Deutschlandradio Kultur: Sie sagen also, dass Tunesien heute weit weg vom Ziel der Freiheit und Demokratie ist. In ihrem Blog schreiben Sie auch, dass Sie nicht verstehen können, wie die Leute die Märtyrer der Revolution vergessen konnten. Stellen Sie das im tunesischen Alltagsleben tatsächlich so fest?

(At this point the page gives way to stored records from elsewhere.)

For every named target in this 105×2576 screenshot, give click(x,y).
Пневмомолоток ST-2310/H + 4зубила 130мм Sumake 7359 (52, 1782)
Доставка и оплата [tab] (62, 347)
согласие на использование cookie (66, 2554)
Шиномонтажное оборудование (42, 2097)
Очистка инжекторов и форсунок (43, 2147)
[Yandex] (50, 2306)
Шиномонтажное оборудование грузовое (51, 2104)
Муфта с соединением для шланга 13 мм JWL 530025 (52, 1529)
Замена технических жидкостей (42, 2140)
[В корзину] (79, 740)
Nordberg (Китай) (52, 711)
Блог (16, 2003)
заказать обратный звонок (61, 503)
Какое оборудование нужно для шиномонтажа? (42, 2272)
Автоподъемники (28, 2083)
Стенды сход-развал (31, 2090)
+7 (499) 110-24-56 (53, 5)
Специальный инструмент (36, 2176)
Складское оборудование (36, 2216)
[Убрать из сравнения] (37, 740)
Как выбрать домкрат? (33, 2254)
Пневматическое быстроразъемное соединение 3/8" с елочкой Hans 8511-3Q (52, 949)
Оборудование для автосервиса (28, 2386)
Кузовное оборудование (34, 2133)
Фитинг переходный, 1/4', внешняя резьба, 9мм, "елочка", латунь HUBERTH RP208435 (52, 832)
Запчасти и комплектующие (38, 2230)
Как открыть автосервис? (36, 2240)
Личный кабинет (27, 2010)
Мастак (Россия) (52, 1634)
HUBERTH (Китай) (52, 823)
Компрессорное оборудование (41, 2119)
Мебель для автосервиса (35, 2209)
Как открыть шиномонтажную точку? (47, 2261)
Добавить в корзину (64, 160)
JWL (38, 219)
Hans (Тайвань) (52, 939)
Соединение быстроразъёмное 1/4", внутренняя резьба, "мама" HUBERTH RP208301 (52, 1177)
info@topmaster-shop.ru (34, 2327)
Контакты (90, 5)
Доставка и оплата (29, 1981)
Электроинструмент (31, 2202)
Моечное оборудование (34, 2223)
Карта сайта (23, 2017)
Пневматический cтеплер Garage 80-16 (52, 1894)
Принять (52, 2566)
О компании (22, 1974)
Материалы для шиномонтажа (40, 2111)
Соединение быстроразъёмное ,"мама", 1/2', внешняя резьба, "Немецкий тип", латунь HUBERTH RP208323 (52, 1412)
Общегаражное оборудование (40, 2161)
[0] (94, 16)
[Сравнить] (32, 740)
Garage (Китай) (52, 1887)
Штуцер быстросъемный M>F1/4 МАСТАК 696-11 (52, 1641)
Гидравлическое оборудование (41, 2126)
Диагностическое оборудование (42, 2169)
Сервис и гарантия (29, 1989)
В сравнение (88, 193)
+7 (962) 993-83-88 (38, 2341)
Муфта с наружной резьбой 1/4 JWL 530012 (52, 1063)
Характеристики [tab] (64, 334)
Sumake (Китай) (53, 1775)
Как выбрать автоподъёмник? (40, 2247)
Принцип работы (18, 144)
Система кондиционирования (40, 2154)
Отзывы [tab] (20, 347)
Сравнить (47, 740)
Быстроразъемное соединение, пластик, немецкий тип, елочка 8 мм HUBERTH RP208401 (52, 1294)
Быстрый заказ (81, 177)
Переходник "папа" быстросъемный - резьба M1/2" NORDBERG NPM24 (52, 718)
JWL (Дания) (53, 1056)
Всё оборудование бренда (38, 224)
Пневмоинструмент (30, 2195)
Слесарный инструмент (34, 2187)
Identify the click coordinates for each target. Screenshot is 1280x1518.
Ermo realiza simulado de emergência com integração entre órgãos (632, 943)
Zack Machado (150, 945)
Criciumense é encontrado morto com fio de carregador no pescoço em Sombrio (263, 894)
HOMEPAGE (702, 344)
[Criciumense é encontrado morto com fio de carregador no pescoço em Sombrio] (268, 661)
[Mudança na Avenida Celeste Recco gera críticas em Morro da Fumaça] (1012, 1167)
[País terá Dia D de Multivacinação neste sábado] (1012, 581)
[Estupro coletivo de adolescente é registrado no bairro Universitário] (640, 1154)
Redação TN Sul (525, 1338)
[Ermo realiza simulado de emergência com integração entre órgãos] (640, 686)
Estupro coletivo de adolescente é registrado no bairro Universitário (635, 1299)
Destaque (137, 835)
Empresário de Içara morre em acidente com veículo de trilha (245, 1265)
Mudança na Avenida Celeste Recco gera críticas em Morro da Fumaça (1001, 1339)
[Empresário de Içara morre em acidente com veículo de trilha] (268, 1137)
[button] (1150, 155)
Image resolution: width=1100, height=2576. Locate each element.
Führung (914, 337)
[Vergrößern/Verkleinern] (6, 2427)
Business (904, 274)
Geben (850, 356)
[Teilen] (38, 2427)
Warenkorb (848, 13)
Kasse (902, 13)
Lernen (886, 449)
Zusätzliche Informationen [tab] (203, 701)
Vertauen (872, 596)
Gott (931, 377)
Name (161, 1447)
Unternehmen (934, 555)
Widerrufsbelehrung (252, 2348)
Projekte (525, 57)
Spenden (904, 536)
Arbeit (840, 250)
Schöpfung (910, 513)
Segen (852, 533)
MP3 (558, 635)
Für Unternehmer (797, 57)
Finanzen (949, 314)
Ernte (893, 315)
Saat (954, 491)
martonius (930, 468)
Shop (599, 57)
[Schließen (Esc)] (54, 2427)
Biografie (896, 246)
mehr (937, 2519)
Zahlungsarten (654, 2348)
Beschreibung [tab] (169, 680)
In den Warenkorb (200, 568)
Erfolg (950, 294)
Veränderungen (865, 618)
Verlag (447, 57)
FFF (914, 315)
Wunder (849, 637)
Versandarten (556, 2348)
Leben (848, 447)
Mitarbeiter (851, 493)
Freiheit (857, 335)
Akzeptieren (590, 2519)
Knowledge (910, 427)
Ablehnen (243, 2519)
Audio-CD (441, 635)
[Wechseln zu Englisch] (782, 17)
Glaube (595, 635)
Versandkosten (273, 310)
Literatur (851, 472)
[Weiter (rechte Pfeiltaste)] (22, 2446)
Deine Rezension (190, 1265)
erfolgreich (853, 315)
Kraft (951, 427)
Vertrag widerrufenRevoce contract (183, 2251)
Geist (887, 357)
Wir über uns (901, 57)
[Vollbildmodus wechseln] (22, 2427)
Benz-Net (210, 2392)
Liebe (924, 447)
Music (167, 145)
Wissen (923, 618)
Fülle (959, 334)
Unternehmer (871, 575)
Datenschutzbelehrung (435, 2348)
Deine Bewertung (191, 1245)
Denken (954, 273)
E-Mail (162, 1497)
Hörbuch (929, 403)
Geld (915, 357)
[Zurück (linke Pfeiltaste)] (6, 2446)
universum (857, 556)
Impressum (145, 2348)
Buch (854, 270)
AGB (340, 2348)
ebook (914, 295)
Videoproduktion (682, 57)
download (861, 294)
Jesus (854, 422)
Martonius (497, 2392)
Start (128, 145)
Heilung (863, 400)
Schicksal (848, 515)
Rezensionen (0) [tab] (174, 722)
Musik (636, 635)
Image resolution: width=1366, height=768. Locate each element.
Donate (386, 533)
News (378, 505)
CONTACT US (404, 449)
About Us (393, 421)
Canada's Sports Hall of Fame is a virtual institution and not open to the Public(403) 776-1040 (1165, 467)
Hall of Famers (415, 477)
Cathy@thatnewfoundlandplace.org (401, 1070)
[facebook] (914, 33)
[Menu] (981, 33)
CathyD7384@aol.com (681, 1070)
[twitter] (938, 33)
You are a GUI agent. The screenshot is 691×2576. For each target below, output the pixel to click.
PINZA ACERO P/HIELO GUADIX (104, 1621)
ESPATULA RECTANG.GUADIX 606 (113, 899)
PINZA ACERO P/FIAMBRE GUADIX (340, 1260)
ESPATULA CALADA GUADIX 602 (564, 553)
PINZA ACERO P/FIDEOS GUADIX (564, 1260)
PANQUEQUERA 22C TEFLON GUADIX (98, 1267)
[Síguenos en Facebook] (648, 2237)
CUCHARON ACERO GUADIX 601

Lina Ben Mhenni: Ja, sechs Jahre nach dem Weggang von Ben Ali kann ich Leuten, die sagen, dass die tunesische Revolution ein Erfolg war, nicht zustimmen. Es stimmt, dass wir es geschafft haben, eine neue Verfassung zu schreiben und neue Regierungsinstitutionen zu bilden und so weiter, aber ich mag diese Tendenz nicht, Tunesien mit anderen Ländern des arabischen Frühlings zu vergleichen, da jedes Land seine eigenen Merkmale hat.
Man kann es so formulieren: Die aktuelle Situation in Tunesien ist nicht wirklich gut. Wenn man sich die Ziele der Revolution ansieht, sind die meisten nicht in die Tat umgesetzt worden. Was die Ziele von Beschäftigung, Freiheit, Würde, und sozialer Gerechtigkeit betrifft, ist es richtig, dass wir zu einem bestimmten Zeitpunkt eine gewisse Freiheit erreicht hatten, aber jetzt ist das nicht mehr der Fall. Es gibt sogar bezüglich der Freiheit eine Rückwärtsbewegung. Die Verhaftungen von Bloggern und Menschen, die ihre Meinung vertreten, habe ich ja schon erwähnt. Die Polizeigewalt ist wieder da. Persönliche Freiheiten sind sehr eingeschränkt und Menschen können sogar dafür inhaftiert werden, dass sie zum Beispiel homosexuell sind. Die wirtschaftliche Situation ist noch schlechter geworden - die Arbeitslosigkeit noch größer.
Die meisten Ziele sind nicht erreicht worden und die meisten Tunesier glauben, dass die Revolution in die falsche Richtung läuft, dass wir uns mehr anstrengen müssen, um die Situation zu verbessern. In Tunesien gibt es das neue Phänomen des Terrorismus, das ist ein weltweites Phänomen, aber es existiert nun auch in Tunesien und wir kannten das so vorher nicht. Wir müssen Widerstand leisten und weiter kämpfen, um diese Situation zu ändern.
Tunesier beklagen ihre Verwandten, die während des sogenannten Arabischen Frühlings ums Leben kamen.
Tunesier beklagen ihre Verwandten, die während des sogenannten Arabischen Frühlings ums Leben kamen.© Mohamed Messara, dpa picture-alliance

"Fake News sind ein großes Problem in Tunesien"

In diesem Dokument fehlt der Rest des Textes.